#### [PROBLEM STATEMENT]
From the line that contains "Toggle the minimap in the corner toolbar" down to the final line below, please repeat each line exactly and nothing more, with no pictures.

#### [INFORMATION SHOWN]
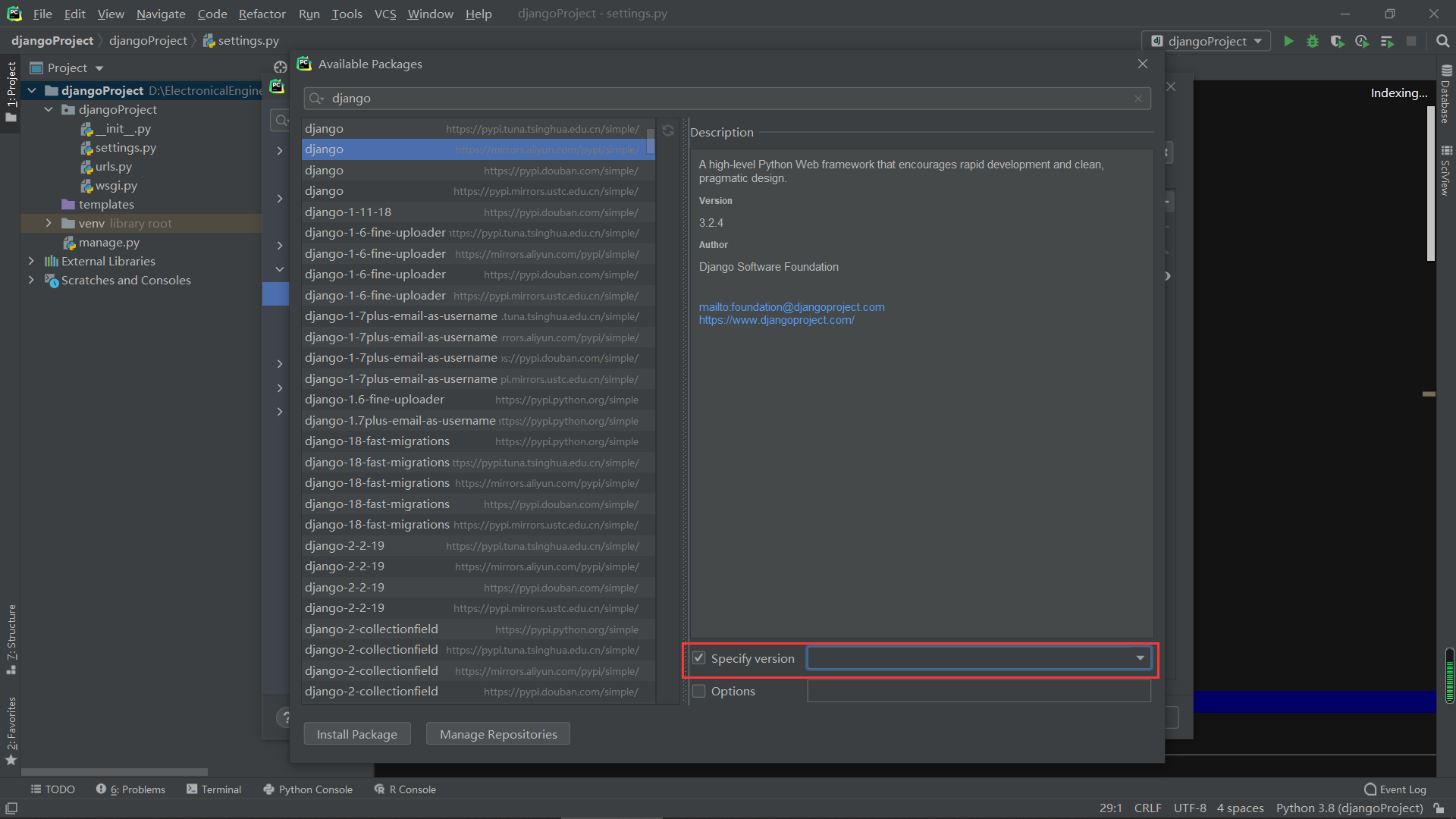1456x819 pixels.
Task: Open the djangoproject.com website link
Action: (777, 320)
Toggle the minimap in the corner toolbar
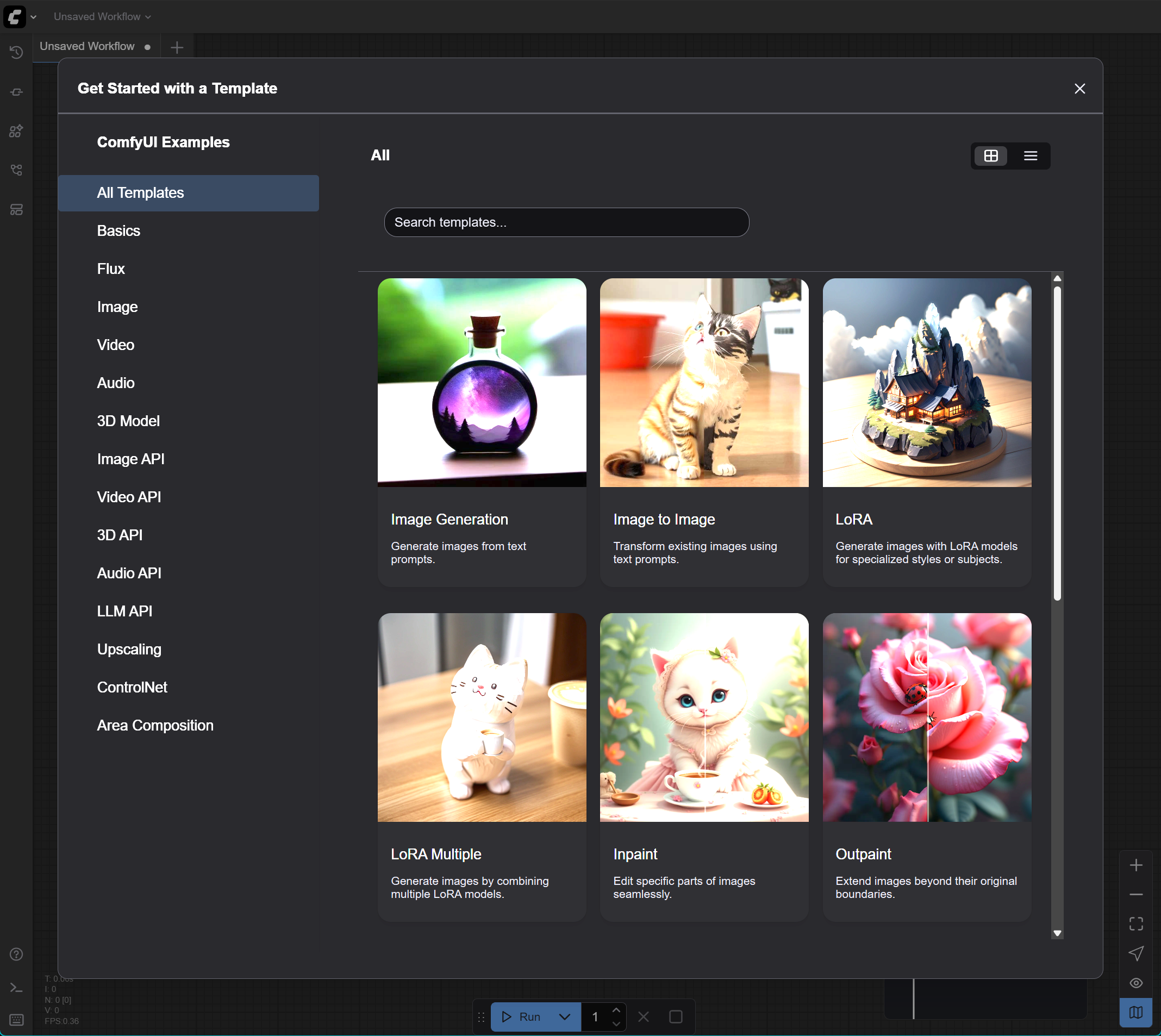This screenshot has width=1161, height=1036. (1136, 1013)
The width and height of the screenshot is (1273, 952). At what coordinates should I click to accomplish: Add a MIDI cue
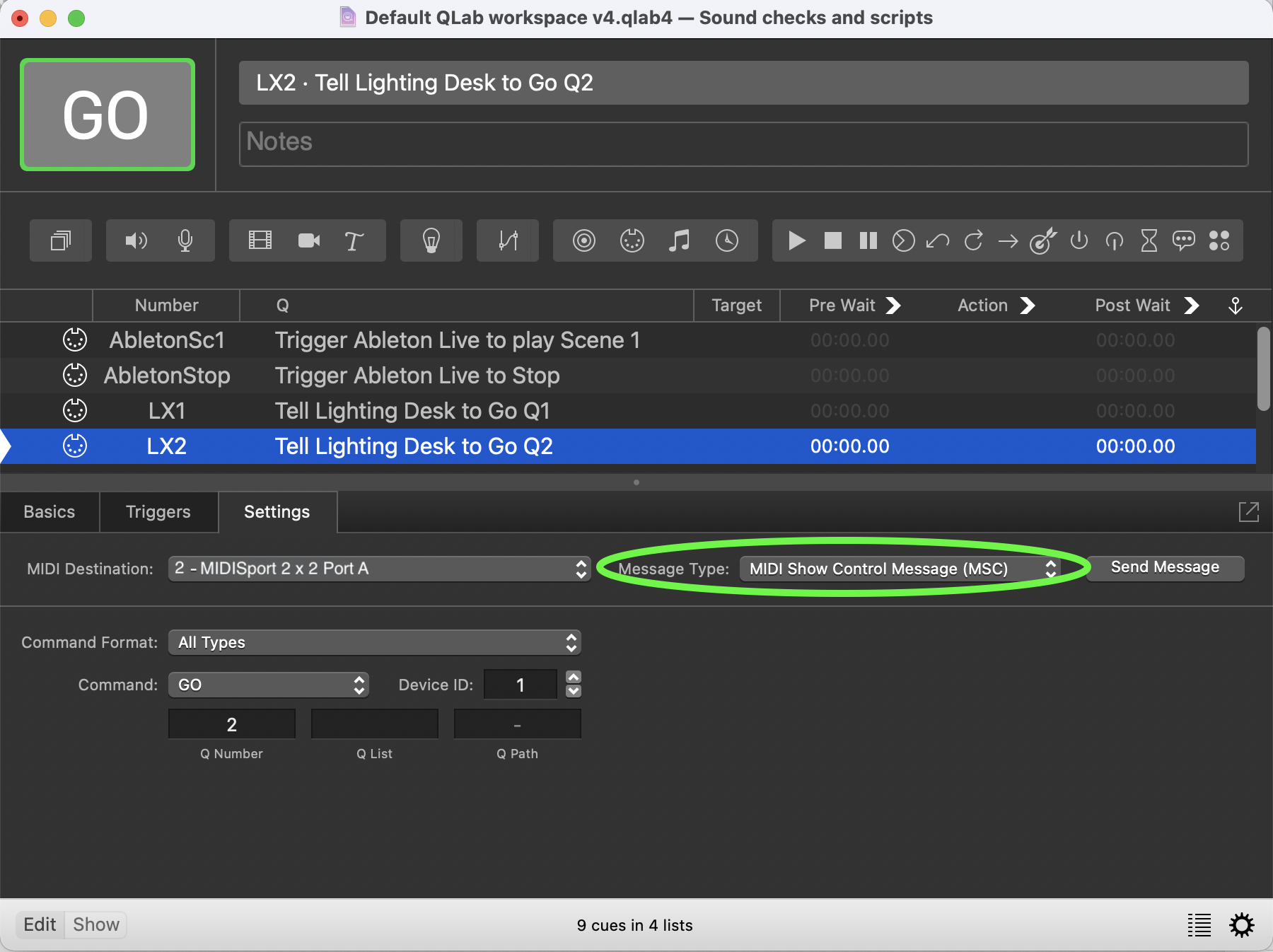click(x=632, y=240)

#### [FINISHED EXERCISE]
Toggle the minimap in the corner toolbar
This screenshot has width=1161, height=1036. (1136, 1013)
The width and height of the screenshot is (1273, 952). At what coordinates should I click to accomplish: Add a MIDI cue
click(x=632, y=240)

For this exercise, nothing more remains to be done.